A new report from the Center for the Study of Women in Television and Film shows the number of women directors fluctuated upward in 2012
Women remain underrepresented in Hollywood as the percentage of female filmmakers stagnated last year, according to a new study.
In 2012, women represented just 18 percent of all directors, producers, writers, cinematographers and editors working on the top 250 domestic grossing films, according to a report from the Center for the Study of Women in Television and Film at San Diego State University titled "The Celluloid Ceiling: Behind-the-Scenes Employment of Women on the Top 250 Films of 2012."
That number remained the same as in 2011, and has increased just 1 percentage point since 1998.
"This is a very complex issue," Dr. Martha M. Lauzen, executive director of the center, told TheWrap. "There are, I think, lots of factors at work that are keeping these numbers at about 17 to 18 percent."
Among the study's other findings:
>> Women accounted for 15 percent of writers working on the top 250 films of 2012. Seventy-eight percent of the films had no female writers.
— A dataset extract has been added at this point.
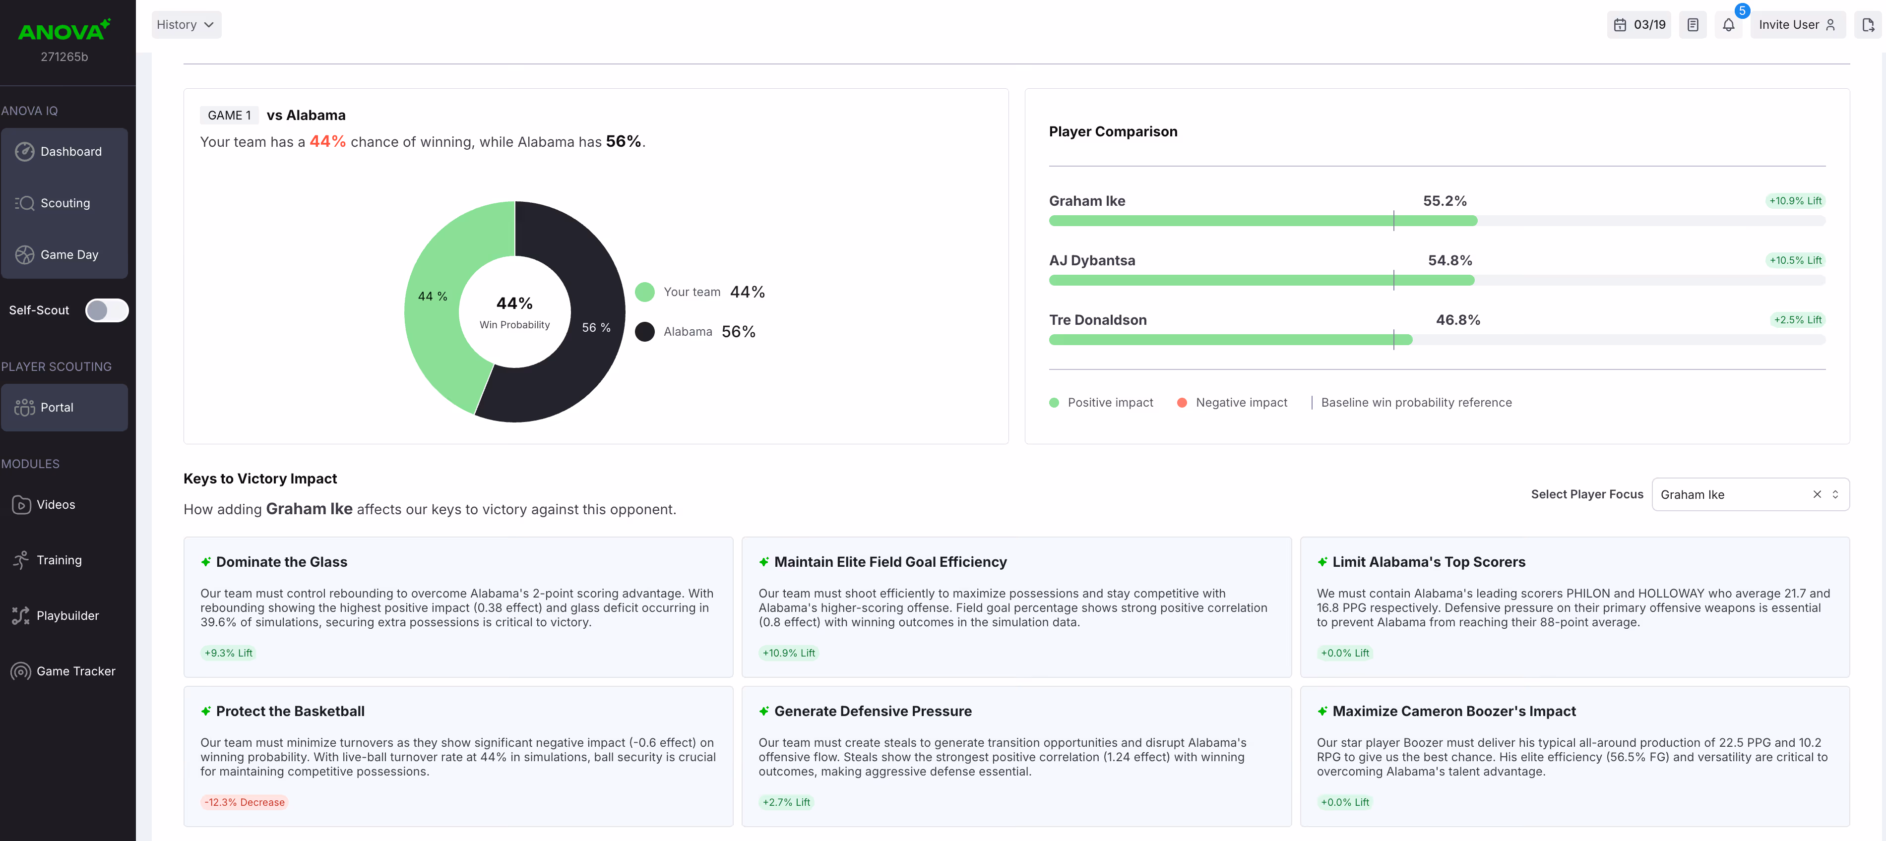Open the Playbuilder module
The width and height of the screenshot is (1886, 841).
67,616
>> Women make up 17 percent of all executive producers working on the top 250 films of 2012. Sixty-one percent of the films had no female executive producers.
>> Women accounted for 25 percent of all producers working on the top 250 films of 2012. Thirty-two percent of the films had no female producers.
The flatlining has remained stubbornly intransigent despite a few high-profile advances. Kathryn Bigelow, for instance, became the first female to win the Best Director Oscar in 2009 for "The Hurt Locker" and was back this year with the Oscar-nominated war drama "Zero Dark Thirty." But Bigelow and other high-profile female directors like Sofia Coppola and Lisa Cholodenko are the exceptions.
The number of women directors increased 4 percent from 2011, but that number has fluctuated over the years, said Lauzen, who has conducted the study for more than a decade.
"What you'll see is the percentage of directors who happen to be women have been bouncing around between 5 percent and 9 percent," she said. "There isn't any clear indication that we are in the midst of a long-term upward trend."
On the indie front, the glass ceiling female filmmakers face is showing more cracks. As TheWrap's Sharon Waxman noted this weekend, for the first time in its history, the Sundance Film Festival has an equal number of women as men directors in competition this year.
Moreover, women have made big strides when it comes to sliding behind the camera on lower-budget projects, according to a new study commissioned by the Sundance Institute and Women in Film Los Angeles. The report found that women directed 24 percent of the films at Sundance between 2002 and 2012. That number shrinks substantially when it comes to big studio productions. Women directed just 4.4 percent of the top 100 films at the box office from 2002 to 2012, the report found.
Lauzen said she believes the gender gap in Hollywood is firmly entrenched but hopes that building awareness can improve the disparity.
"Awareness would be key, and there needs to be some recognition that it's problematic," she said. "There would need to be some kind of recognition that when you have 89 percent of your films directed by men that you're getting a certain perspective not he world. And that's kind of a narrow perspective."
She said an "external intervention" would be needed to change Hollywood in any significant way now.
"I think any sustained and significant change will have to come from some kind of external intervention," Lauzen said. "I do have to say, since I've been doing this study for over a decade, the film industry does appear to be quite entrenched.
"I don't think the industry will change on its own," she said.